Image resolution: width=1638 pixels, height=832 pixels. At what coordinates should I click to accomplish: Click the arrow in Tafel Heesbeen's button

★ ★ ★

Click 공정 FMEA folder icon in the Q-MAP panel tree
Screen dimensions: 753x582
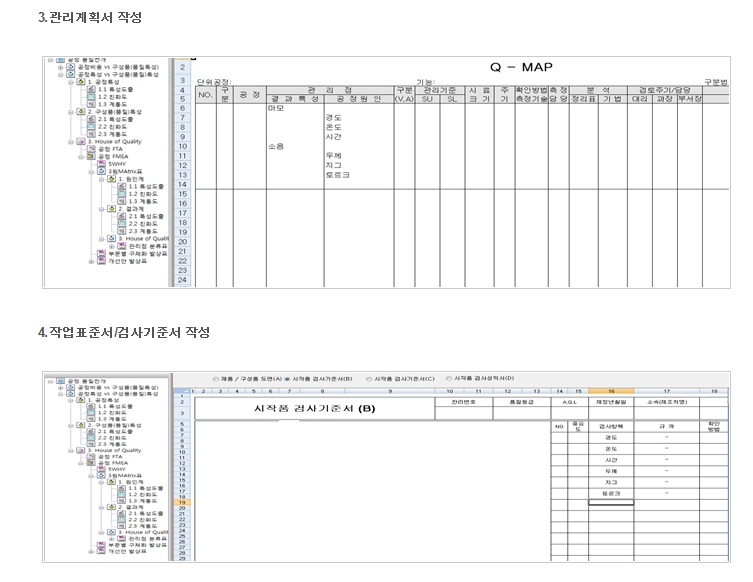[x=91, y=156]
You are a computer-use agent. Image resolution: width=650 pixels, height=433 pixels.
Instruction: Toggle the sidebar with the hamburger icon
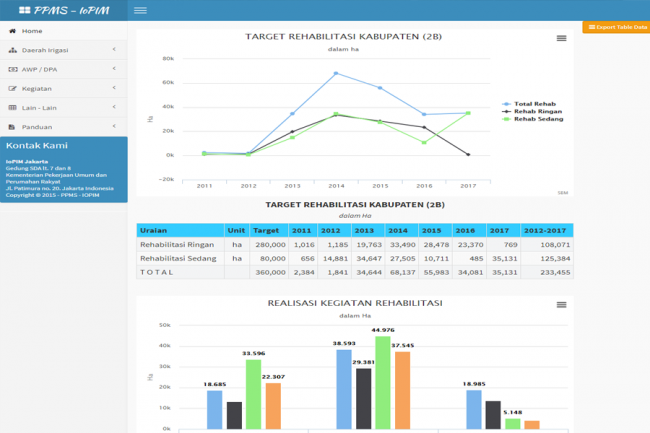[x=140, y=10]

★ ★ ★

#### [COSA FARE]
Riporta come tabella Markdown, con le colonne "Numero" e "Riga", le righe del materiale a partire da quella che contiene "Click 공정 FMEA" fino a quella che contiene "[x=140, y=10]", estremi compresi. Salta le righe vuote e lascia fuori le immagini.

#### [SOLUZIONE]
| Numero | Riga |
|---|---|
| 1 | Click 공정 FMEA folder icon in the Q-MAP panel tree |
| 2 | Screen dimensions: 753x582 |
| 3 | [x=91, y=156] |
| 4 | You are a computer-use agent. Image resolution: width=650 pixels, height=433 pixels. |
| 5 | Instruction: Toggle the sidebar with the hamburger icon |
| 6 | [x=140, y=10] |